:: Goal 1 ::
Gather every line of the rows below that contains the string "SOLD", copying each line in full.
━━ Document excerpt ━━
Individual scripts per domain group, sharing common utilities.

Script Layout

scripts/config/
  sync.ts                              ← Orchestrator: runs all domain syncs
  sync-categories.ts                   ← categories.csv → categories.json
  sync-models.ts                       ← models.csv + model-tiers.csv → models.json
  sync-taxonomy.ts                     ← taxonomy-*.csv (7 files) → taxonomy-rules.json
  sync-challenge.ts                    ← format-voices, style-rules, etc. → challenge-rules.json
  sync-seed-controls.ts                ← seed-controls.csv → seed-controls.json
  sync-app-controls.ts                 ← app-controls/*.csv → app-controls.json
  lib/
    csv-reader.ts                      ← Parse CSV + row-level error reporting
    join.ts                            ← Companion CSV foreign-key joining
    validate.ts                        ← Zod validation with file:line:column errors
    checksum.ts                        ← Staleness detection for CI
    file-ref.ts                        ← @file: reference resolution

Shared Library

  • csv-reader.ts — Wraps csv-parse with typed output, tracks source file + row numbers for error reporting
  • join.tsjoinCompanions() groups companion rows by FK, nests them at dot-notation paths (e.g., vocabulary.domain_terms), supports flatten option for single-value arrays
  • validate.tsvalidateRows() runs Zod .parse() per row with file:line:column error formatting
  • checksum.ts — SHA-256 of CSV contents vs JSON contents for CI staleness detection
  • file-ref.ts — Detects @file: prefixes, resolves relative paths, reads file content inline

CLI Commands

# Day-to-day
bun run config:sync                    # Parse + validate + write all JSON
bun run config:sync --only taxonomy    # Sync one domain
bun run config:sync --dry-run          # Validate without writing
bun run config:check                   # CI: fail if JSON is stale vs CSV

# One-time migration
bun run config:export                  # Extract existing constants → CSV
bun run config:export --only taxonomy  # Export one domain
bun run config:verify                  # Prove round-trip matches original constants

Integration: Thin Wrapper Pattern

Existing TypeScript files keep their types, interfaces, and functions. Only the hardcoded data is replaced with JSON imports. All existing imports across the codebase remain unchanged.
━━━
:: Goal 2 ::
Decide whether each statement agrees with the config sync notes above, answering yes or no and quoting the deciding words from the notes: (a) checksum.ts compares CSV contents with JSON contents using SHA-256; (b) the --dry-run option writes the JSON files without validating them; (c) existing imports across the codebase have to be changed to point at the JSON files.
━━ Records provided ━━
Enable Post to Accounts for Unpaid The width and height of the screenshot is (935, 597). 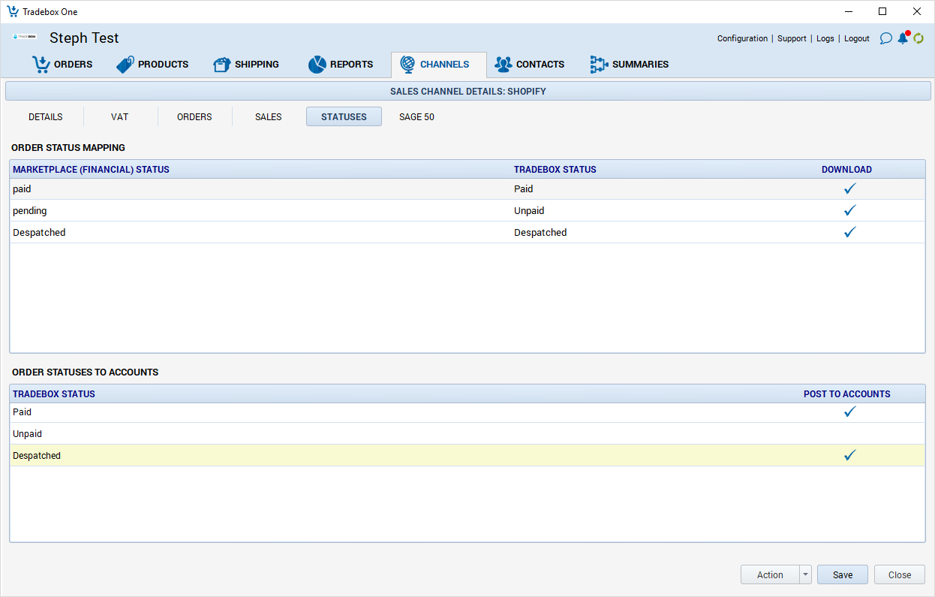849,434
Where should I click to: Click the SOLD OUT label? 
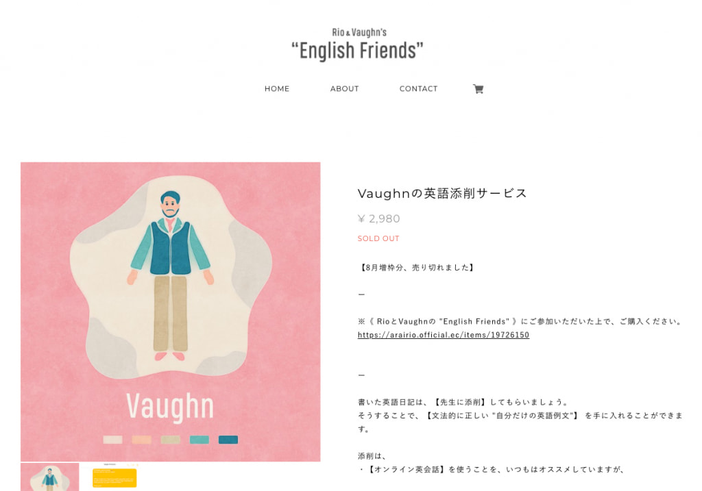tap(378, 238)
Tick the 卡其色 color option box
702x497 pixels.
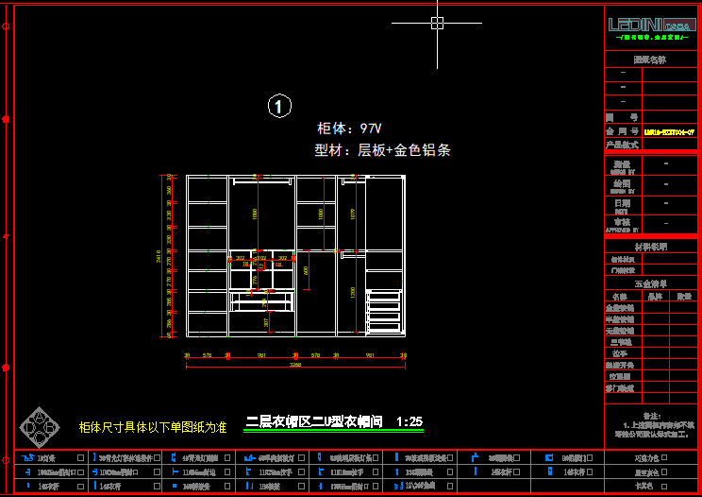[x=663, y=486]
━━━
:: Exercise response 1 ::
Where should I click to: Click the SOLD OUT label? 

:: Exercise response 2 ::
(a) Yes: "SHA-256 of CSV contents vs JSON contents for CI staleness detection"
(b) No: "Validate without writing"
(c) No: "All existing imports across the codebase remain unchanged."